Жизнь понемногу прояснялась, становилась все более сносной. Казалось, основные беды кончились, миновали… Но это только казалось!
16
Под гром салюта
Как- то раз зимой во время утренней проверки я почувствовал вдруг недомогание, жаркий озноб, противную горькую сухость во рту. Стало трудно дышать. В груди моей и спине при каждом вздохе возникала сверлящая, пронзительная боль.

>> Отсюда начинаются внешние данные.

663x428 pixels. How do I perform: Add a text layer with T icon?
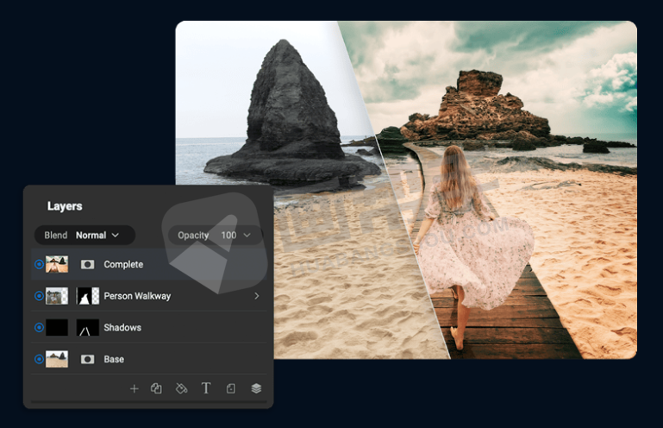(206, 388)
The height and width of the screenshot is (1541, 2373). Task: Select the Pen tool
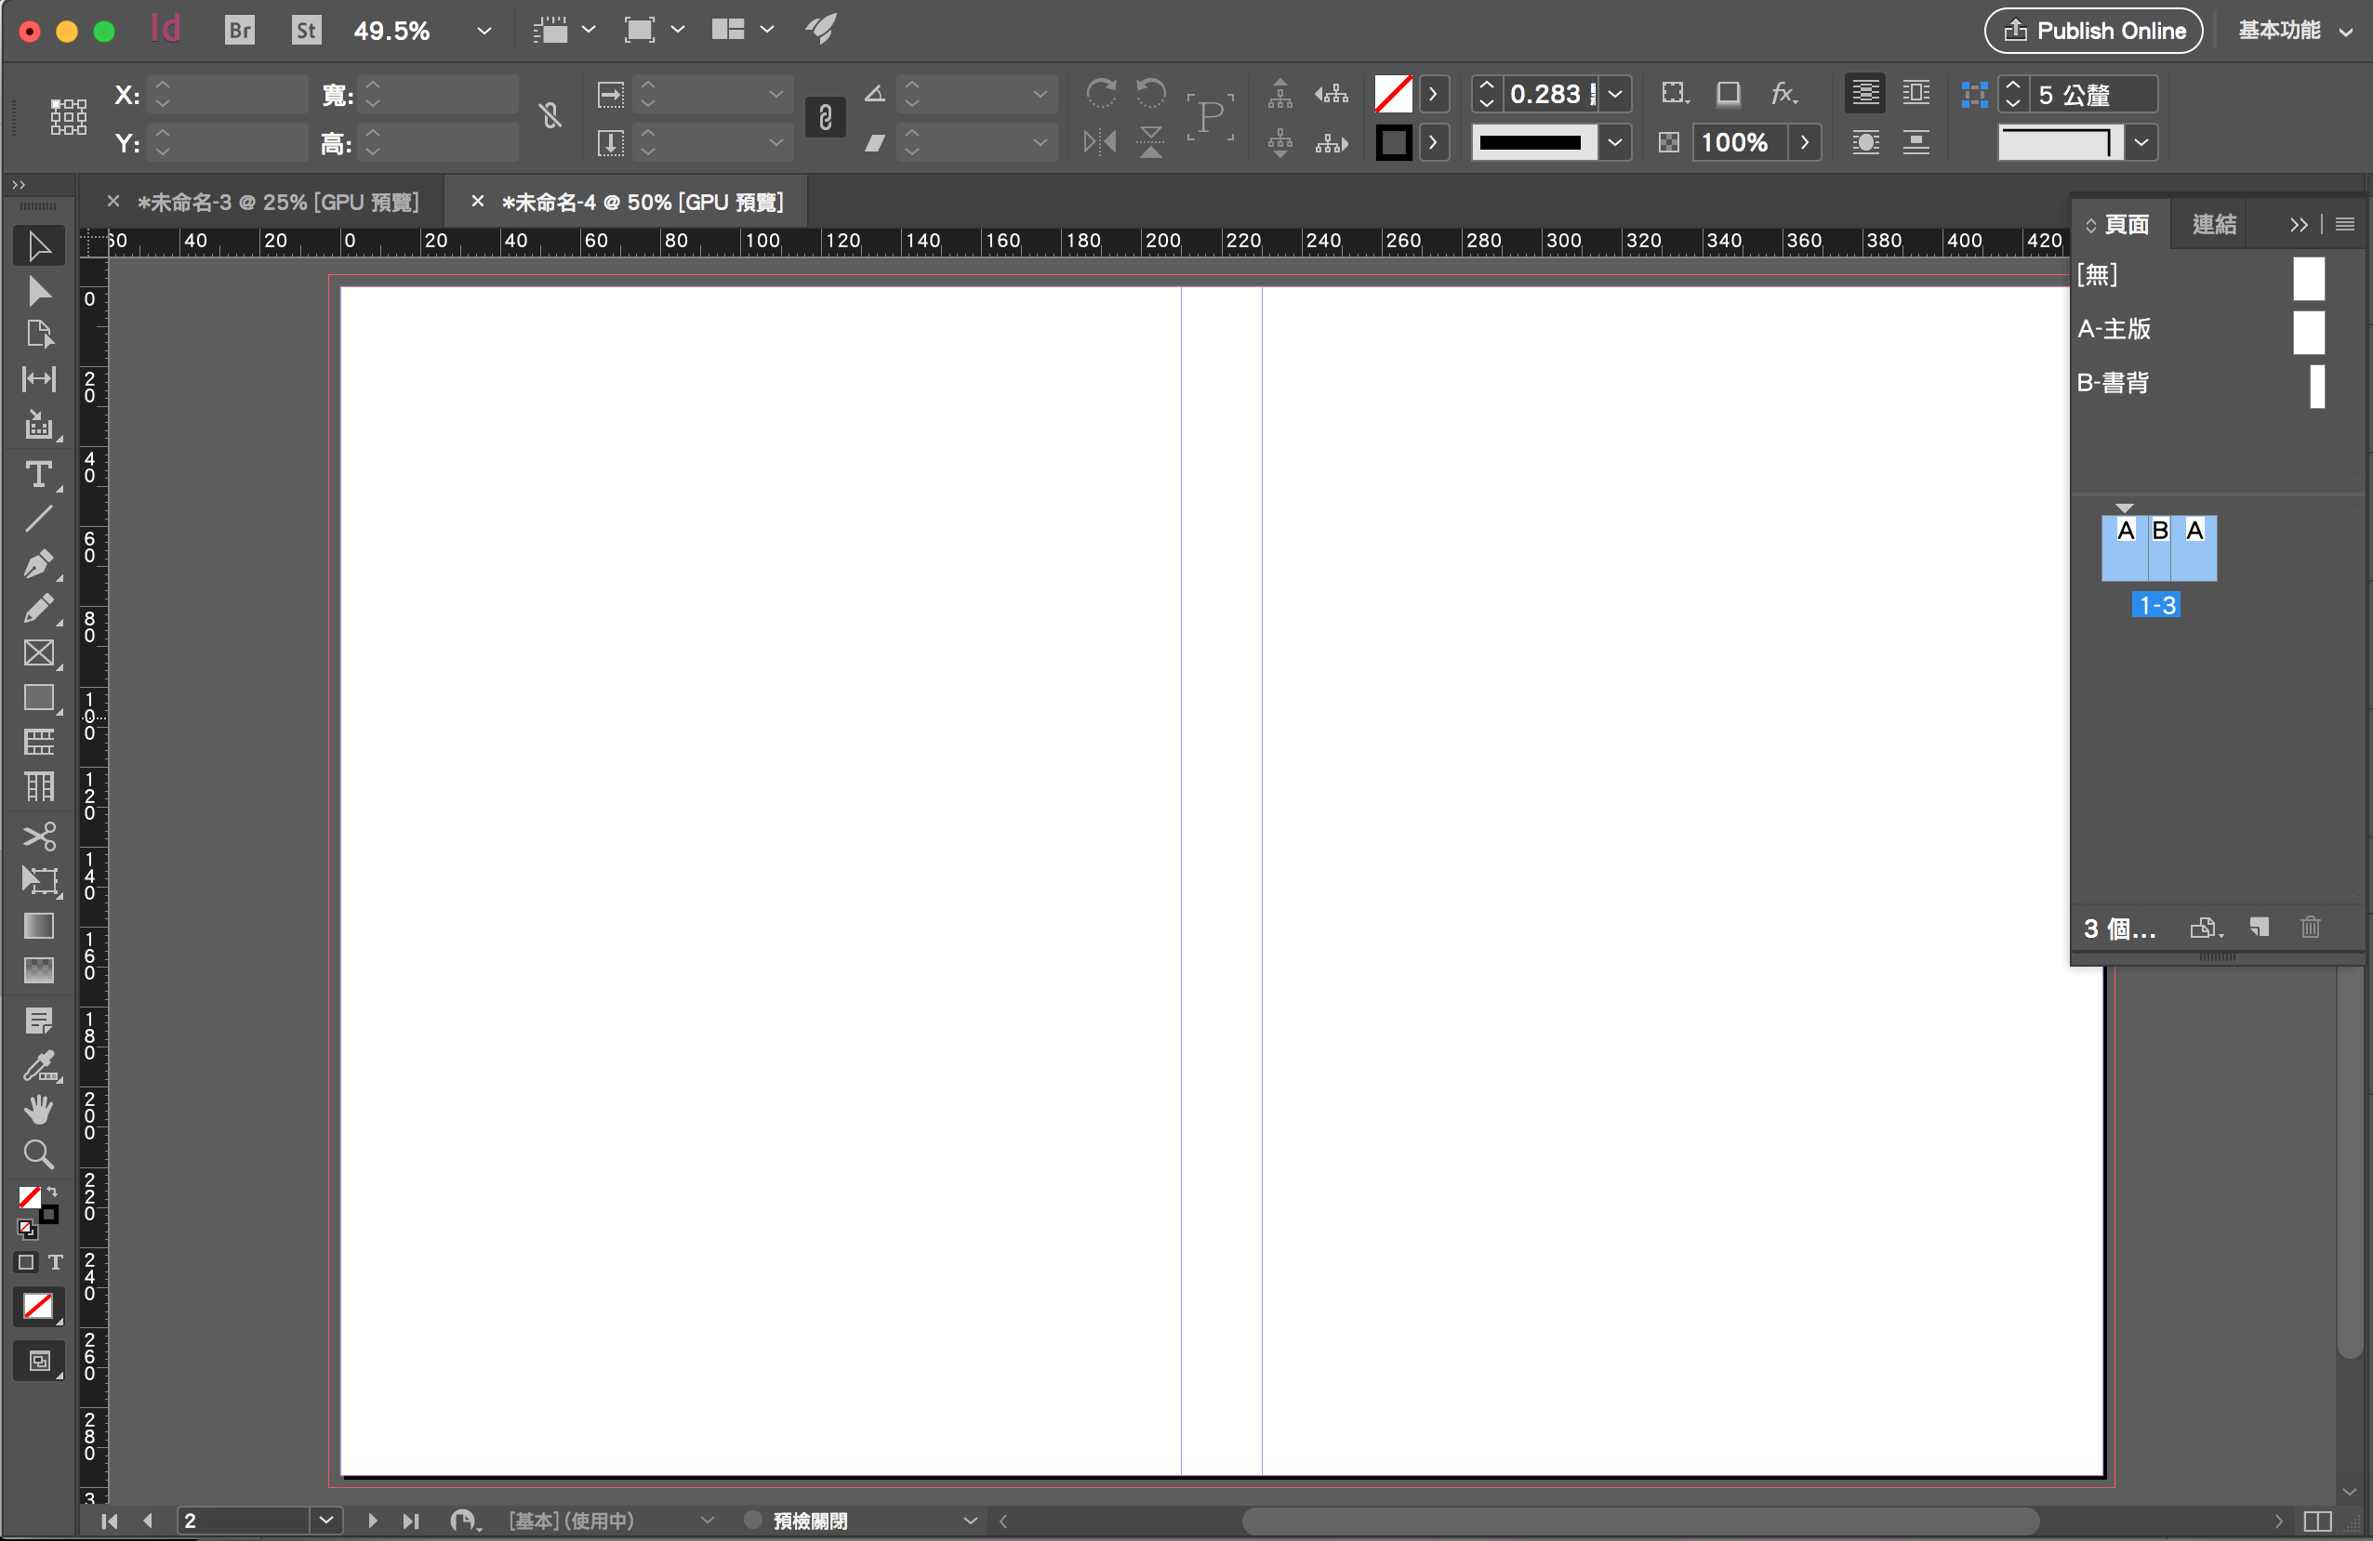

Пришел врач (по-лагерному „лепила“). Торопливо обстукал и выслушал меня, сунул под мышку мне градусник, и потом, посмотрев на него, уныло поднял брови.
— Придется госпитализировать, — сказал он надзирателю. — Ничего не попишешь — плох. И весьма.
— А что у него? — спросил с сомнением надзиратель.
— Что-то с легкими, — ответил, поджимая губы, врач. — Вероятно, плеврит, если я, конечно, не ошибаюсь…
Он не ошибся, этот лепила! У меня и действительно оказался двухсторонний „экссудативный“ плеврит — болезнь затяжная и скверная.
И вскоре меня отправили отсюда, перевели в бутырскую центральную тюремную больницу.
Болел я долго и тяжело. Сказались чудовищные условия лагерной моей жизни; адская смена температур (зной литейного цеха и холод сырой, неотапливаемой камеры), и непосильный труд, и длительное недоедание.
Едва соприкоснувшись с жизнью, я уже устал от нее. Устал, не успев распознать ее по-настоящему, не разглядев, не распробовав.
Плеврит мой вылечили к весне, но я по-прежнему был плох и почти не вставал с постели. Я лежал, дыша осторожно и трудно. И часами с тоскою разглядывал беленый, испятнанный сыростью потолок.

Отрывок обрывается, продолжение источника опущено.